**DESCRIPTION OF THE TASK**
Arrange every line of the records below into a numbered list, omitting any blank lines.

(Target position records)

- - - - -

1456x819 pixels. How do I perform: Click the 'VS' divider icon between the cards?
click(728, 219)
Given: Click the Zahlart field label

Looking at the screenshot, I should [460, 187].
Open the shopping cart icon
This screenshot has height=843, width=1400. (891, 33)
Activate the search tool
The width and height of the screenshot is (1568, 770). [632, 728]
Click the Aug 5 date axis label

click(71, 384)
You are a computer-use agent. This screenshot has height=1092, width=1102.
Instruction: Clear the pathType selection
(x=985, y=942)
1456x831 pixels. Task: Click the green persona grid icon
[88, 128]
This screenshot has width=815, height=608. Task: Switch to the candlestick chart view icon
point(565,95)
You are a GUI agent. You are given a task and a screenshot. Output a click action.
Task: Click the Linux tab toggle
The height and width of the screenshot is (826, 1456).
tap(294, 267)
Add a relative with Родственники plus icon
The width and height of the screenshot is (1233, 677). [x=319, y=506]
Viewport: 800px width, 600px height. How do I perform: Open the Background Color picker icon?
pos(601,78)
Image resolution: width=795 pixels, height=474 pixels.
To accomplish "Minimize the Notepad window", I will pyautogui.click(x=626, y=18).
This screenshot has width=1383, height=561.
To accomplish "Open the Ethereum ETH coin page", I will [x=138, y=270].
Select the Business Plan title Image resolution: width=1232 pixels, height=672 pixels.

- - - - -

**WRITTEN SOLUTION**
1. 1456x819 pixels. How do I perform: Click the 'VS' divider icon between the cards?
2. click(728, 219)
3. Given: Click the Zahlart field label
4. Looking at the screenshot, I should [460, 187].
5. Open the shopping cart icon
6. This screenshot has height=843, width=1400. (891, 33)
7. Activate the search tool
8. The width and height of the screenshot is (1568, 770). [632, 728]
9. Click the Aug 5 date axis label
10. click(71, 384)
11. You are a computer-use agent. This screenshot has height=1092, width=1102.
12. Instruction: Clear the pathType selection
13. (x=985, y=942)
14. 1456x831 pixels. Task: Click the green persona grid icon
15. [88, 128]
16. This screenshot has width=815, height=608. Task: Switch to the candlestick chart view icon
17. point(565,95)
18. You are a GUI agent. You are given a task and a screenshot. Output a click action.
19. Task: Click the Linux tab toggle
20. The height and width of the screenshot is (826, 1456).
21. tap(294, 267)
22. Add a relative with Родственники plus icon
23. The width and height of the screenshot is (1233, 677). [x=319, y=506]
24. Viewport: 800px width, 600px height. How do I perform: Open the Background Color picker icon?
25. pos(601,78)
26. Image resolution: width=795 pixels, height=474 pixels.
27. To accomplish "Minimize the Notepad window", I will pyautogui.click(x=626, y=18).
28. This screenshot has width=1383, height=561.
29. To accomplish "Open the Ethereum ETH coin page", I will [x=138, y=270].
30. Select the Business Plan title Image resolution: width=1232 pixels, height=672 pixels.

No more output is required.